New Delhi/Bastar, March 26 : In view of the humanitarian crisis that has erupted due to the novel coronavirus pandemic, security agencies are mulling over the option of halting all the counter-insurgency operations against armed Maoists in the Naxal belt of India.
Sources told IANS that the security agencies in Chhattisgarh are exploring the possibility of a "humanitarian ceasefire" as the Covid-19 contagion is spreading in India, with around 700 infected and 14 people dead so far.
However, the top police officer of Naxal operations in Raipur, Inspector General of Police (Bastar range) P. Sundar Raj told IANS said that security forces do not have the authority or mandate to take such decisions.
"I am just a police officer. Bastar Police and security forces here have a mandate to ensure safety to life and property of the people. At present the entire world is fighting against Covid-19. Bastar Police is also committed to fighting this virus," he said.

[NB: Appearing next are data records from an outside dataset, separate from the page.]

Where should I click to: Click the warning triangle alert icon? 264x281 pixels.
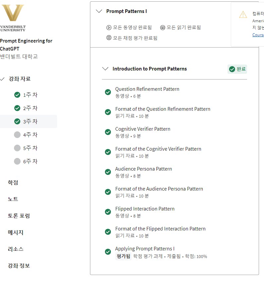(243, 15)
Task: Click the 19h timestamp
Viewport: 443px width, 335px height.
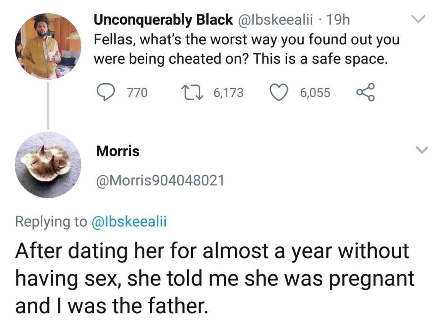Action: point(338,20)
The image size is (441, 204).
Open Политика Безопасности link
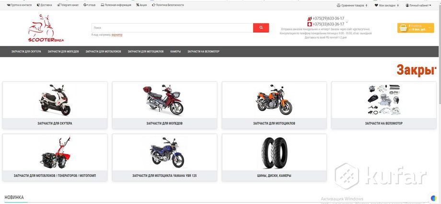point(168,5)
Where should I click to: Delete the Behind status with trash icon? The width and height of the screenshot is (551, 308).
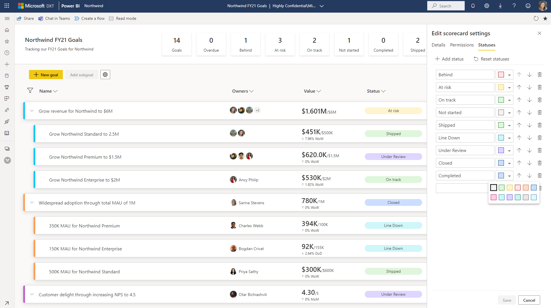click(x=540, y=75)
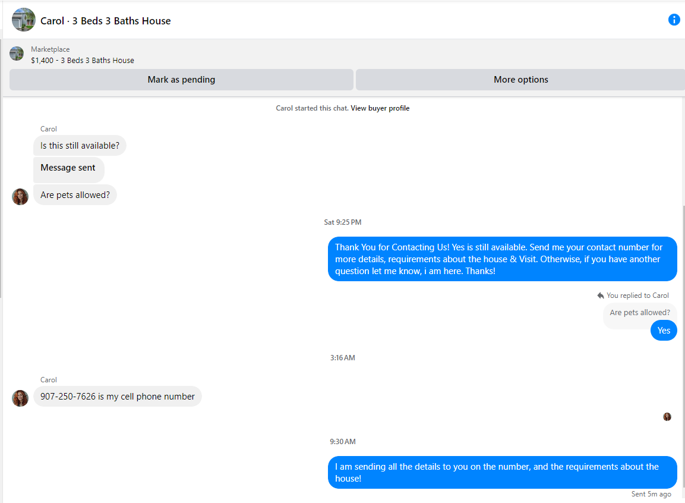The image size is (685, 503).
Task: Click the reply arrow icon near 'You replied'
Action: 601,296
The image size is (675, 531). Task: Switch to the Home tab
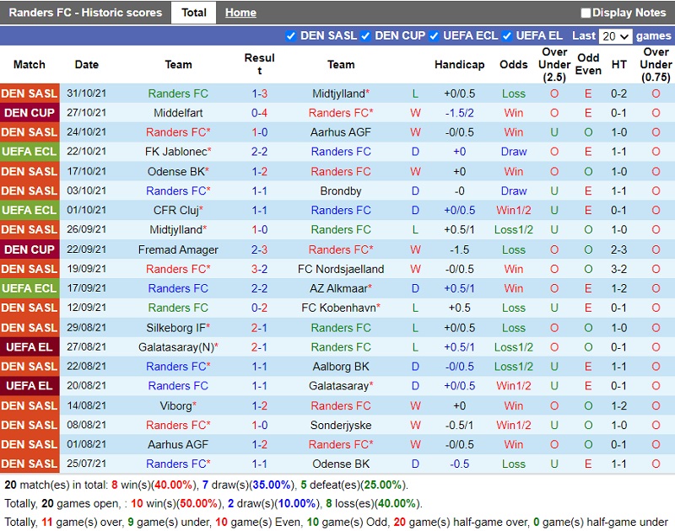click(240, 13)
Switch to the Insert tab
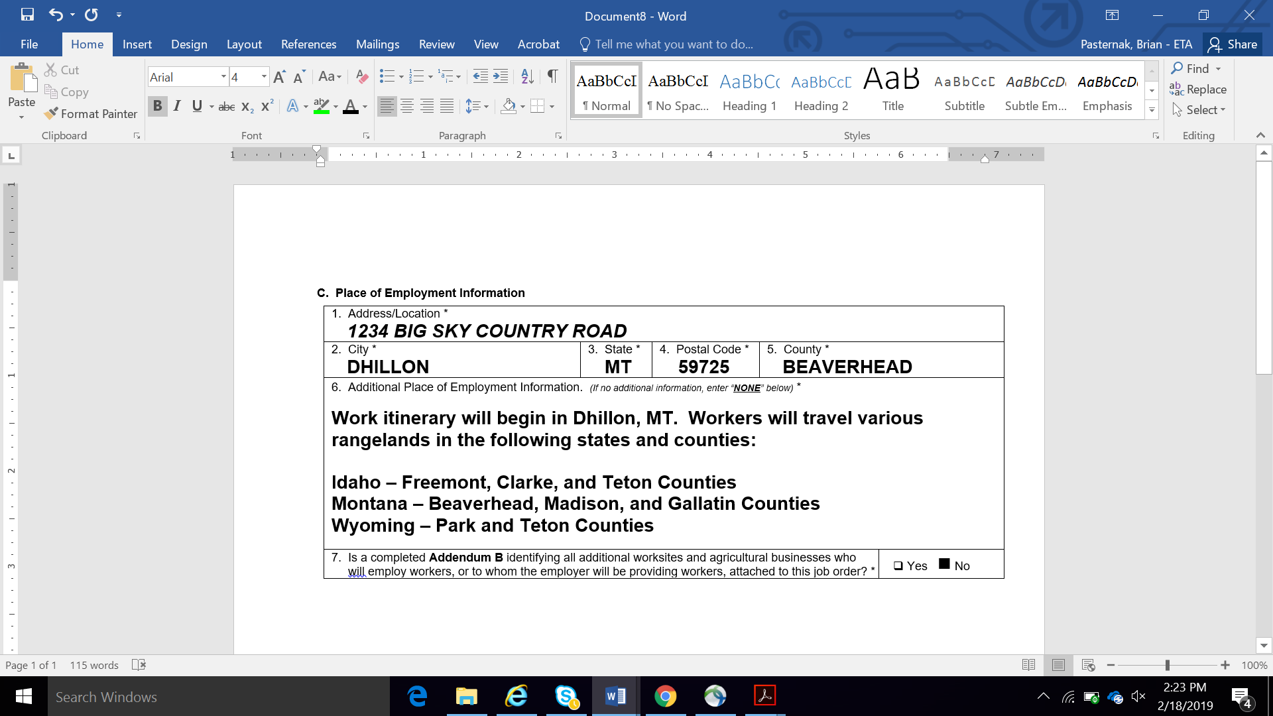The height and width of the screenshot is (716, 1273). (x=137, y=44)
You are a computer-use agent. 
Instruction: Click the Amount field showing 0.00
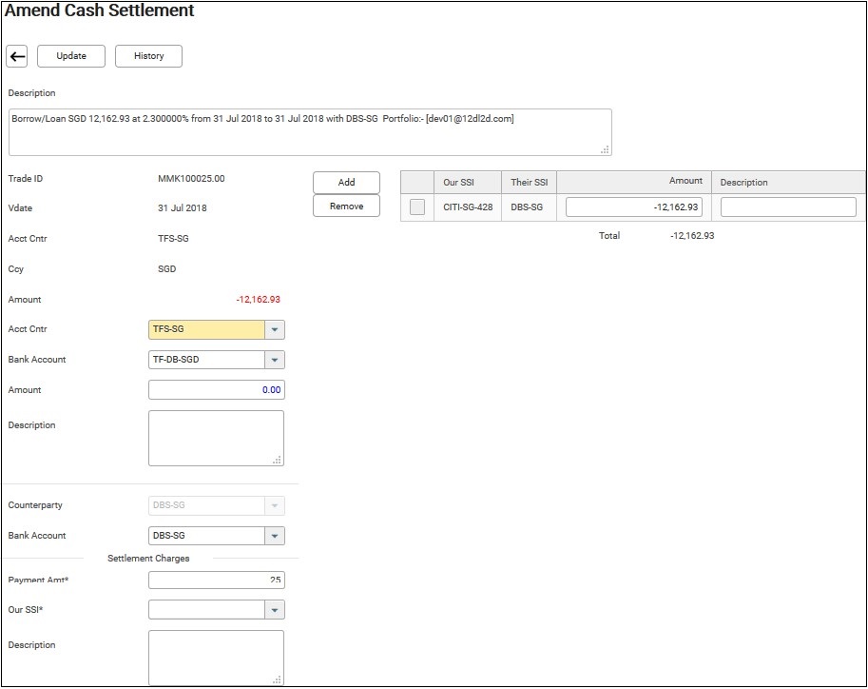(x=216, y=390)
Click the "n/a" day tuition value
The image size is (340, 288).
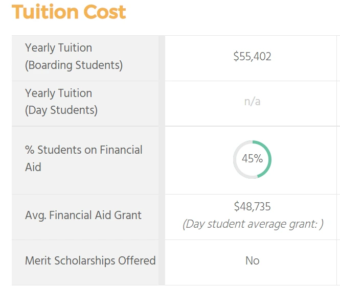(252, 102)
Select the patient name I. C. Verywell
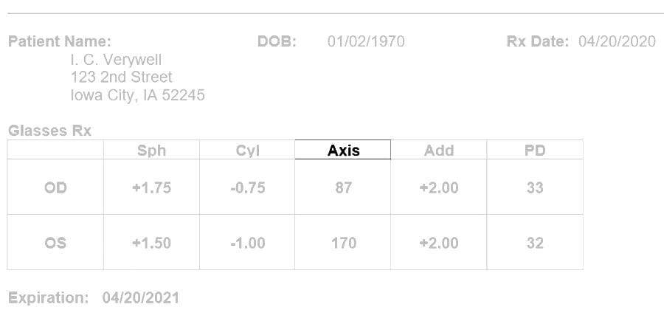 116,60
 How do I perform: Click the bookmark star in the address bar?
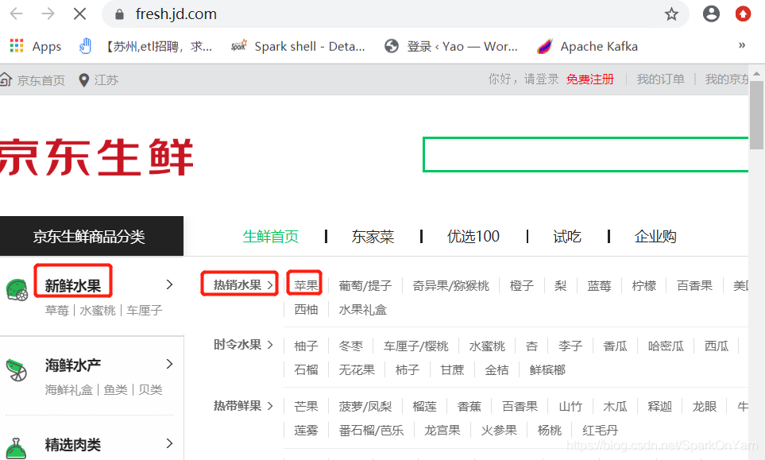(671, 14)
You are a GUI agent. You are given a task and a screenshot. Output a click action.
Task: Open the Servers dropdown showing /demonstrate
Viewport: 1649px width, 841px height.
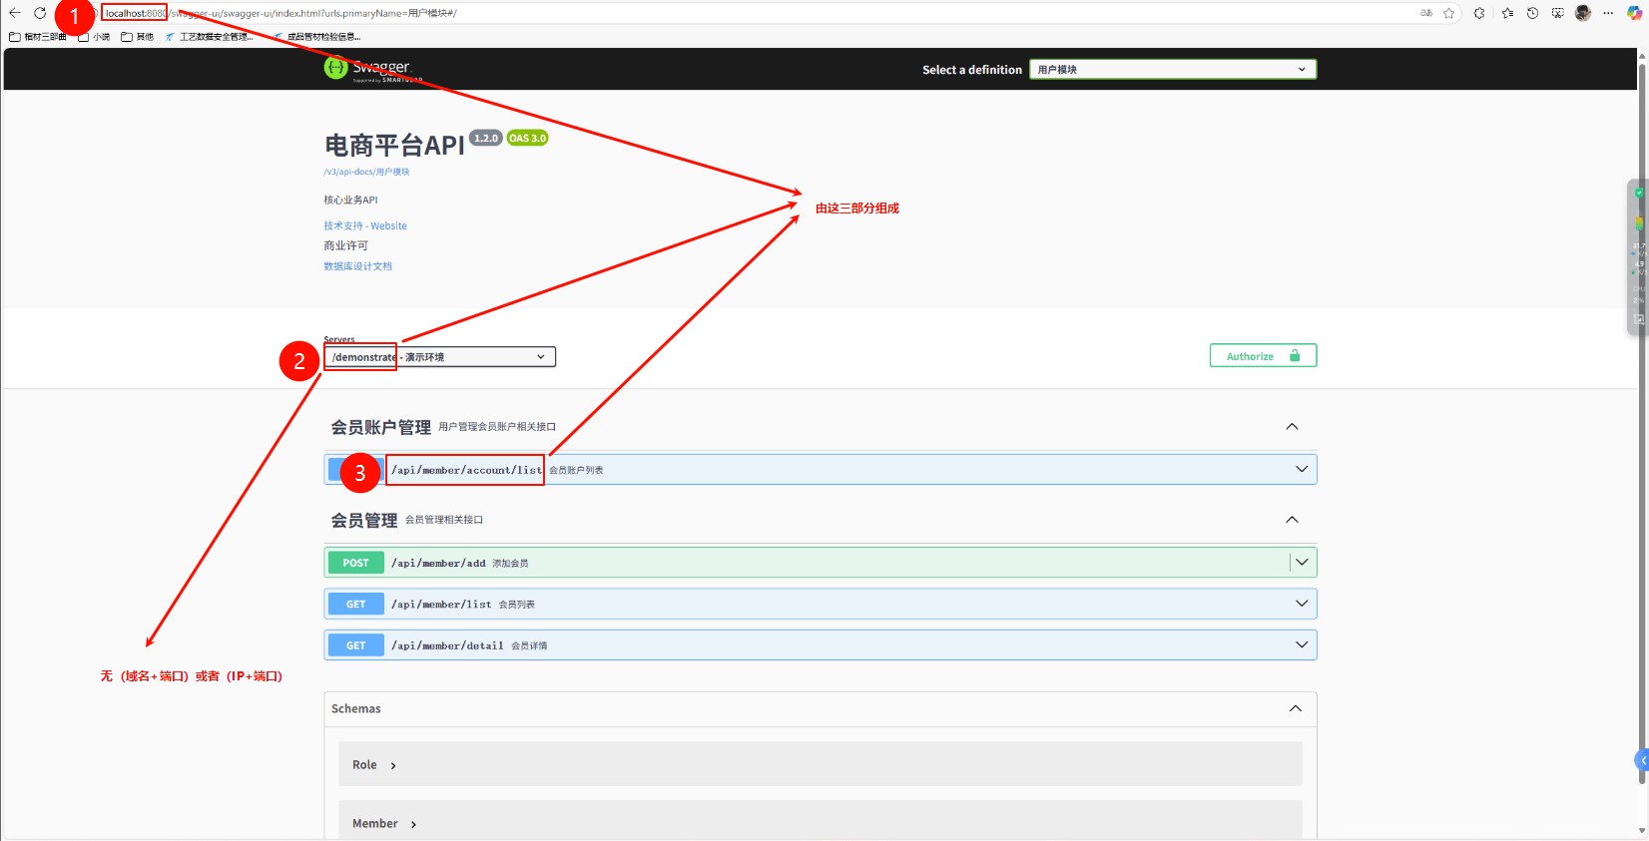(439, 357)
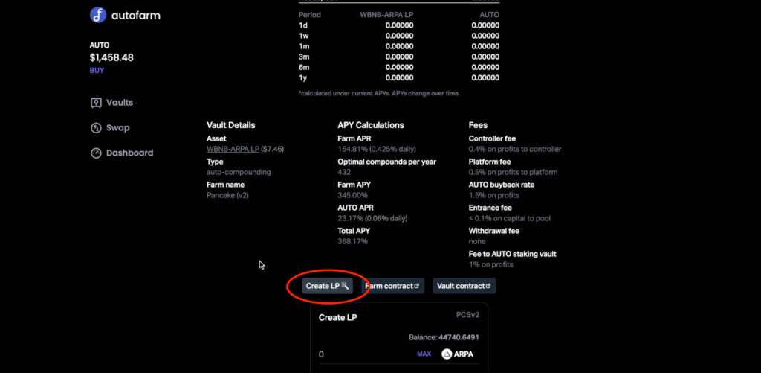Focus the ARPA amount input field

tap(364, 354)
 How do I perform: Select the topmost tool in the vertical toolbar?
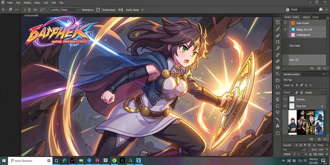click(x=278, y=22)
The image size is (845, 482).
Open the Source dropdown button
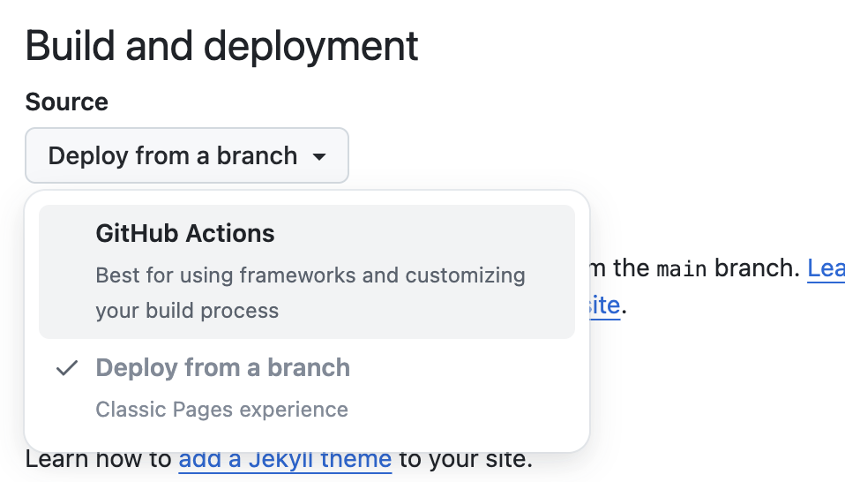187,156
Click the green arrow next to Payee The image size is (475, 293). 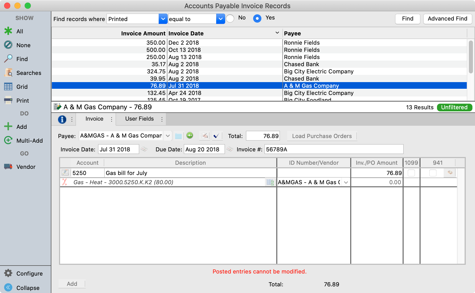point(190,135)
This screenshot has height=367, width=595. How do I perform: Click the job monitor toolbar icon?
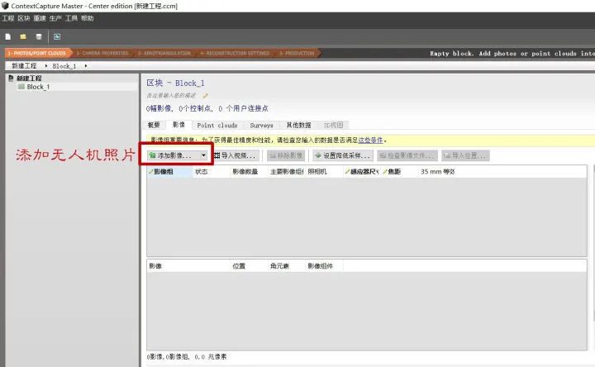click(x=57, y=36)
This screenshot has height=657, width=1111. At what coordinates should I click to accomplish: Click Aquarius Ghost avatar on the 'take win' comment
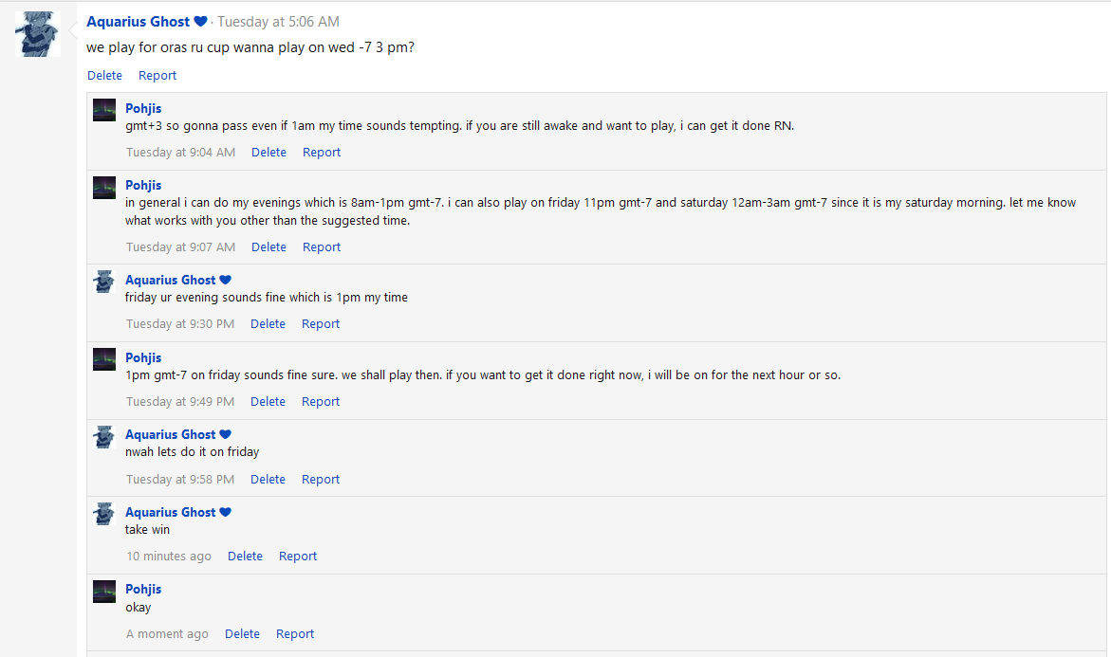coord(104,514)
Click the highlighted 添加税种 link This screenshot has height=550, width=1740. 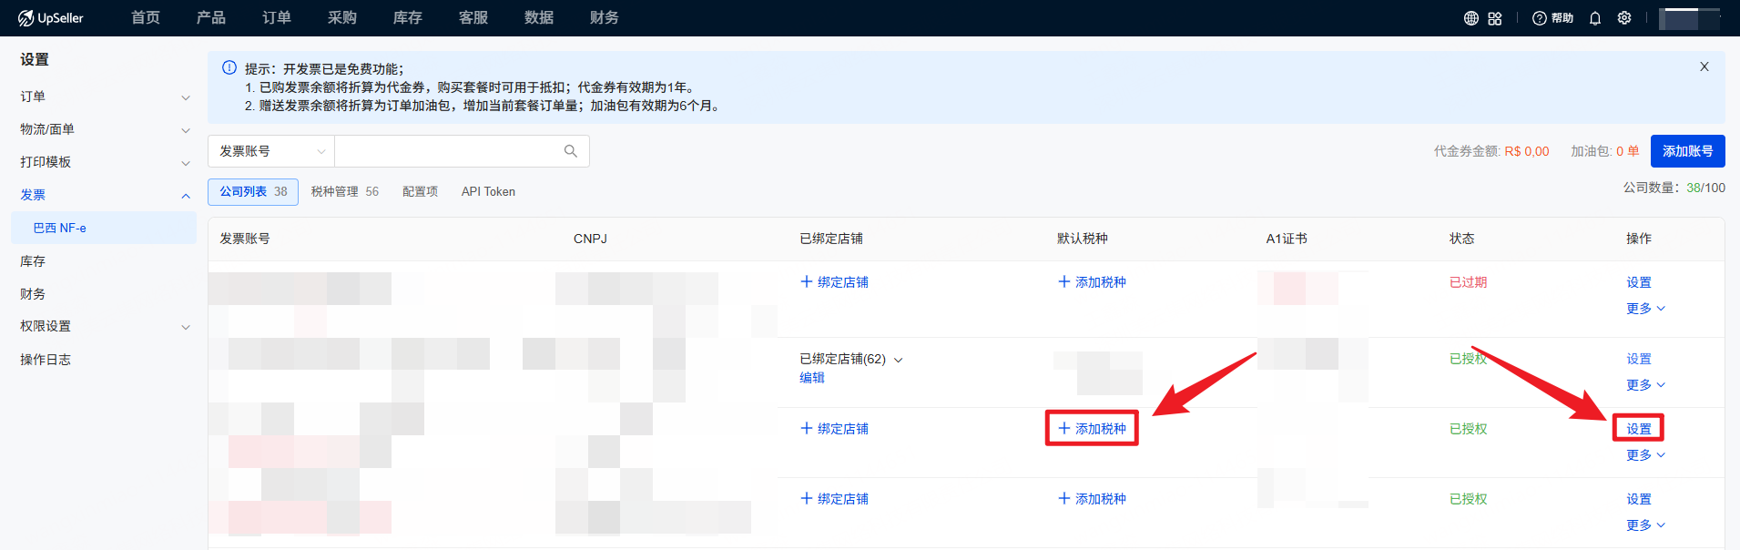point(1092,428)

The IGP said that hygiene is a major issue among Maoists since they all live together in a commune with hardly any healthcare. "There is no social distancing in a commune and the villagers are worried about it at the moment. They are putting not only their lives at risk but endangering the lives of thousands of tribals living in the nearby areas. There is a lot of social pressure over the Maoists to shun violence during this global crisis," he said.
Also, due to the lockdown, the entire system, other than the essential services, outside the Maoist areas, has come to a standstill. "Because of the terror created by the Maoists, it is generally difficult for healthcare workers to work in Naxal areas. Now with the country-wide lockdown, volunteers who are helping with essential services and distribution of relief packages, will find it even more challenging to help the tribals living in the Maoist controlled areas, if Naxals continue their violence," the counter-insurgency specialist said.
Just three days ago, police found bodies of 17 security personnel who had gone missing after an encounter with Maoists in Sukma district of Chhattisgarh.
Ceasefire, Sunder Raj said, is an option when the state launches a war. "The state is not the aggressor or perpetrator of violence here. The state has always desired peace for its citizens. Our endeavour right now is that we maintain peace while fighting the coronavirus together with our healthcare system and essential services to cope with the humanitarian crisis. Now it is up to the Maoists to take a call to shun violence in the greater interest of the humanity," he said.
Incidentally, the Communist Party of the Philippines, in a direct response to the call of UN Secretary General Antonio Guterres for a global ceasefire between warring parties for the common purpose of fighting the Covid-19 pandemic, has ordered all its commands and units to observe a nationwide ceasefire from March 26 to April 15.
The convener for the new peace process in central India and activist who works with displaced tribals in Chhattisgarh, Shubhranshu Choudhary has also appealed to the government and armed Maoists to observe ceasefire and initiate a peace dialogue through the lockdown.
"Government figures in India say that in the last 20 years, more than 12 thousand people have died in this conflict. In 53 years, about 40 thousand people may have been killed here. I request the Indian government and the Maoists to follow Philippines at the moment. When a tsunami struck in Indonesia in 2004, a ceasefire that started between the rebels and the government in Aceh area, was finally successful in reaching a peace agreement in 2005," Choudhary said.